> DATA LISTING:
--------------------

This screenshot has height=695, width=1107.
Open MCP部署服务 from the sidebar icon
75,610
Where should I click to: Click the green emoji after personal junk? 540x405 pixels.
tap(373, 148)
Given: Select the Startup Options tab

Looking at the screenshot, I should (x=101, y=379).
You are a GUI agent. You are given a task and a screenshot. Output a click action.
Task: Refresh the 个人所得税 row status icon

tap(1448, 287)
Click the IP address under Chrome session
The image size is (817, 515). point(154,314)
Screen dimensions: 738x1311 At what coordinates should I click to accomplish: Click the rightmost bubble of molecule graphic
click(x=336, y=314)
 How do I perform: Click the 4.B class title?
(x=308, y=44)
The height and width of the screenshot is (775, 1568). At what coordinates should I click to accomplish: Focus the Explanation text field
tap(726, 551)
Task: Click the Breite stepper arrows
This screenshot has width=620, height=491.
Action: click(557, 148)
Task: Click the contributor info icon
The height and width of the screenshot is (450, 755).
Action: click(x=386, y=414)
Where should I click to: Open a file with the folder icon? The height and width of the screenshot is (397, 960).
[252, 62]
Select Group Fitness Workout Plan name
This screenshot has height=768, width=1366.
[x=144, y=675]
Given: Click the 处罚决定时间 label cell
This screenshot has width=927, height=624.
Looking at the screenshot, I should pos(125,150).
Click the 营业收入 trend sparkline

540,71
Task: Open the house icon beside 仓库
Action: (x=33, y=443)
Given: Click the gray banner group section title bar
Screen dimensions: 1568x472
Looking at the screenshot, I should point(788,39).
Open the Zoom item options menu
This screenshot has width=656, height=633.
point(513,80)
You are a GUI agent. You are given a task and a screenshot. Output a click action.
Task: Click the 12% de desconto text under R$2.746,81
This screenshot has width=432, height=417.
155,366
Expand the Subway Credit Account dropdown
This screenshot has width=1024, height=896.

--------------------

> WORK TASK: Set down exactly, and only, the lines from the one containing "Select Group Fitness Workout Plan name" to the final line of the data.

> SOLUTION FOR THIS EXERCISE:
Select Group Fitness Workout Plan name
This screenshot has height=768, width=1366.
[x=144, y=675]
Given: Click the 处罚决定时间 label cell
This screenshot has width=927, height=624.
Looking at the screenshot, I should pos(125,150).
Click the 营业收入 trend sparkline

540,71
Task: Open the house icon beside 仓库
Action: (x=33, y=443)
Given: Click the gray banner group section title bar
Screen dimensions: 1568x472
Looking at the screenshot, I should point(788,39).
Open the Zoom item options menu
This screenshot has width=656, height=633.
point(513,80)
You are a GUI agent. You are given a task and a screenshot. Output a click action.
Task: Click the 12% de desconto text under R$2.746,81
This screenshot has width=432, height=417.
155,366
Expand the Subway Credit Account dropdown
This screenshot has width=1024, height=896.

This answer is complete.